(Saved entries)
_ _ _ _ _

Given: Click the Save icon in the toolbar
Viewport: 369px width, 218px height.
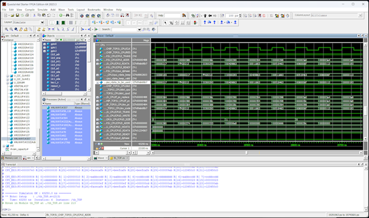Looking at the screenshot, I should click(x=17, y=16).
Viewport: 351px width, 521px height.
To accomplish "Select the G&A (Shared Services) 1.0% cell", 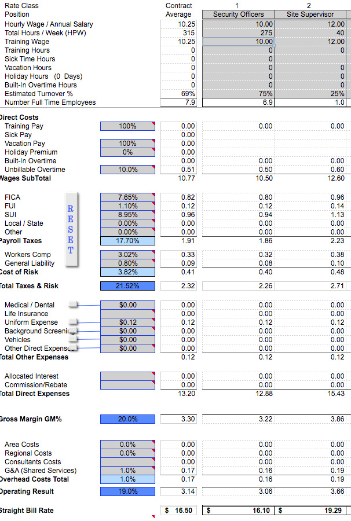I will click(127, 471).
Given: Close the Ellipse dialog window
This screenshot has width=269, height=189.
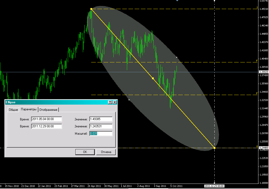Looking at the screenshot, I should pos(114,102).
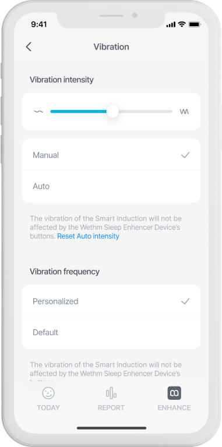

_ _ _ _ _

*Requirements*
Rewrite the entries from the line with "Given: Close the Ellipse dialog window" up to and including the end of the entries, switching "Ellipse" to "Rectangle" and keeping everything else the same. Omit the pictures from your answer.

*Reply*
Given: Close the Rectangle dialog window
This screenshot has width=269, height=189.
Looking at the screenshot, I should pos(114,102).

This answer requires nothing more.